The role that DED-Ajman plays has been outlined in detail in the Emirate's strategic objectives for 2017-2021. Our work is based on these priorities and falls in line with the UAE's federal vision. Our efforts are highlighted in our continuing move to work closely with other Emirates in order to provide potential and existing investors with a wide array of premium options, which includes lucrative benefits and advantages to be gained from investing in the UAE. DED-Ajman further consolidates these options with the commitment to deliver on these services promised to investors. We are also tasked with increasing the happiness index of these investors, a move that falls in line with the UAE government's overall happiness index initiative. In order to do so, we carefully study and analyze key reports published by notable organizations like the World Bank, taking their recommendations into account and using them as a baseline in our efforts to improve our services, transactions, and processes. The Ease of Doing Business index is also a major area of focus for us as we are always trying to improve the investor experience here. We are also working to enhance consumer rights for residents, which includes dispute resolution. Part of our role is to educate and hold workshops, and we are also tasked with preventing the promulgation of fraudulent goods into the market; therefore, we monitor and conduct inspections to stop the proliferation of counterfeit and pirated goods from entering Ajman.
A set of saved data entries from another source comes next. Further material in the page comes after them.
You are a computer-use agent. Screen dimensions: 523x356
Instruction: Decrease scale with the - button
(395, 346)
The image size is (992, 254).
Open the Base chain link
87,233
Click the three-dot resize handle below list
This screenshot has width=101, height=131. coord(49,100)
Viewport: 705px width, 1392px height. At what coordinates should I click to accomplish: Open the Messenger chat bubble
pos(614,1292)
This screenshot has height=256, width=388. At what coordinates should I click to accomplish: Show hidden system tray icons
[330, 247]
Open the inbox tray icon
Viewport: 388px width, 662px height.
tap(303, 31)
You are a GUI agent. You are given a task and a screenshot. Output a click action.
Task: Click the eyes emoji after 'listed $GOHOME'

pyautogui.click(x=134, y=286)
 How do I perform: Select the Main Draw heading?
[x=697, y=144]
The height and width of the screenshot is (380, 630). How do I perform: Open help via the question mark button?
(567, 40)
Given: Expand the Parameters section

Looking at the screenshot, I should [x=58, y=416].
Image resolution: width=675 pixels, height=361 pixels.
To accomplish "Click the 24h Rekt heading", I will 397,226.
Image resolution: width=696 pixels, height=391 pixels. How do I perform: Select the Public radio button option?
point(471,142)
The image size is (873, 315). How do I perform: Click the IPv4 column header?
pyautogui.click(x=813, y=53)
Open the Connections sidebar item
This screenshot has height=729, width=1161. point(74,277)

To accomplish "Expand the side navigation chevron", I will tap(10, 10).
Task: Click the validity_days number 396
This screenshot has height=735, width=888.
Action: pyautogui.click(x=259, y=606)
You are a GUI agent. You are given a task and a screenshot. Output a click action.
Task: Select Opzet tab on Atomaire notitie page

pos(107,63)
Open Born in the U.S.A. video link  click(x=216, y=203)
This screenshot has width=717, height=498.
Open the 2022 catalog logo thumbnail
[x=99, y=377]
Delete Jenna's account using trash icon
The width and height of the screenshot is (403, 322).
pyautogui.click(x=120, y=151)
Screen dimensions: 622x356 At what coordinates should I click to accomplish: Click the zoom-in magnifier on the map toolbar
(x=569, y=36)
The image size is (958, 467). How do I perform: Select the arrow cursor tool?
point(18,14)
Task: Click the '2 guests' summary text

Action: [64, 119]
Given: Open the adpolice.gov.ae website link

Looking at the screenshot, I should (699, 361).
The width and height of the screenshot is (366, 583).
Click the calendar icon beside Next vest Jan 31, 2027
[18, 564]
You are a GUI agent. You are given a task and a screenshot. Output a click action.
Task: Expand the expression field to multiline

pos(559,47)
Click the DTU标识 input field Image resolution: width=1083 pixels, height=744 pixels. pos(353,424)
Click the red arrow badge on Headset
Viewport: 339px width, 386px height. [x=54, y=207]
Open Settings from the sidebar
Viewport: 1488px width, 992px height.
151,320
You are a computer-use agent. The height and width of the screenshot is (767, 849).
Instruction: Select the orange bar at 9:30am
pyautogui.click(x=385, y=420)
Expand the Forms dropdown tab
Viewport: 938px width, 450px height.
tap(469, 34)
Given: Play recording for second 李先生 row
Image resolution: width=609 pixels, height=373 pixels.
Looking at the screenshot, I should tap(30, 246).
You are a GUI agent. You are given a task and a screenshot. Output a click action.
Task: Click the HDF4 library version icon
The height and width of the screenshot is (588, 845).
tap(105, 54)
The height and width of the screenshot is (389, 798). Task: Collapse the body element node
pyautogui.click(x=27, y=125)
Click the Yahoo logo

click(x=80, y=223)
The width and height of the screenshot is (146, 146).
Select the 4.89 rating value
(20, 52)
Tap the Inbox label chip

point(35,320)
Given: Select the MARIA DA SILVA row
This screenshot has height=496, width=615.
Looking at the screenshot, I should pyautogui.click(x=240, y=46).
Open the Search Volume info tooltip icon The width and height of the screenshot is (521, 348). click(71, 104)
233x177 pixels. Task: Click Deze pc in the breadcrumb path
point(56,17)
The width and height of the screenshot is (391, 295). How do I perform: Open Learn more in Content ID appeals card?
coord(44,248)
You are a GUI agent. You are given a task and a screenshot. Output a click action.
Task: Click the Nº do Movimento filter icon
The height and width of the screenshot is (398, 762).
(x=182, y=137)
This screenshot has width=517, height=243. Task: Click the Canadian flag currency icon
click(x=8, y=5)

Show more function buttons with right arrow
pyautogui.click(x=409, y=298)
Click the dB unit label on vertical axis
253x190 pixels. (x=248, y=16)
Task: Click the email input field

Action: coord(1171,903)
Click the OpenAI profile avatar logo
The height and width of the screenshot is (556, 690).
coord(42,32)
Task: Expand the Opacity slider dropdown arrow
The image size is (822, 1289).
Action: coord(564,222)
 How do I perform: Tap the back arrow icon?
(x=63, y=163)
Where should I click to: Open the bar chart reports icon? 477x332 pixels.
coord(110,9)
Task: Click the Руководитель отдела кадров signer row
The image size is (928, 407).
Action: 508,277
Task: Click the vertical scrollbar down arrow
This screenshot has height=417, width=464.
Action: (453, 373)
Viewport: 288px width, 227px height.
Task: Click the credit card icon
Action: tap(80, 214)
What is the predominant business activity in Ajman, and how will this change in the coming years?

One of the key sectors is the Emirate's industrial sector, particularly its SME industrial segment. Larger industries present in the country today are more suitable to operate across large emirates like Dubai, and as an alternative, Ajman caters to and remains highly suitable for the smaller SME-style industries, alongside green sectors to further reduce environmental impact. This complements our vision to make Ajman more environmentally friendly and sustainable. Amidst these preferences for SME-based investments, Ajman is still looking to attract more businesses that can add value to our economy. We are especially interested in bringing in businesses that can build an economy based on knowledge rather than labor intensive activities.

How are DED-Ajman's priorities split between developing local talent and bringing in international business?

DED-Ajman's workforce is a good mix of different nationalities that work closely in the move to better understand the views of non-Emiratis. We try to make non-locals feel like they are residents of the UAE and feel welcome. We train our customer service representatives to provide foreigners with quality service both in terms of information and a customer-friendly interaction. The environment in the UAE and the mix of nationalities you find here means that key departments such as the Department of Economic Development need to create a harmonious culture that incorporates Emirati with foreign values. Ultimately, this means making life more comfortable and raising the ease of doing business, especially compared to other markets where a lack of a cultural mélange makes business more difficult for foreign investors.

Other than FDI from India and China, are there any other markets that are particularly important for Ajman?

Ajman has an excellent, diverse mix of investors, many of whom come from South or East Asia. We also have a large pool of Arab investors from the GCC and other countries in the Middle East, along with investors from Central Asia. One advantage we have is that life in Ajman is easier than in Dubai and other big cities. Ajman is ranked immediately after Dubai in the World Bank's ease of doing business ratings, which reaffirms our belief that Ajman is on the right path.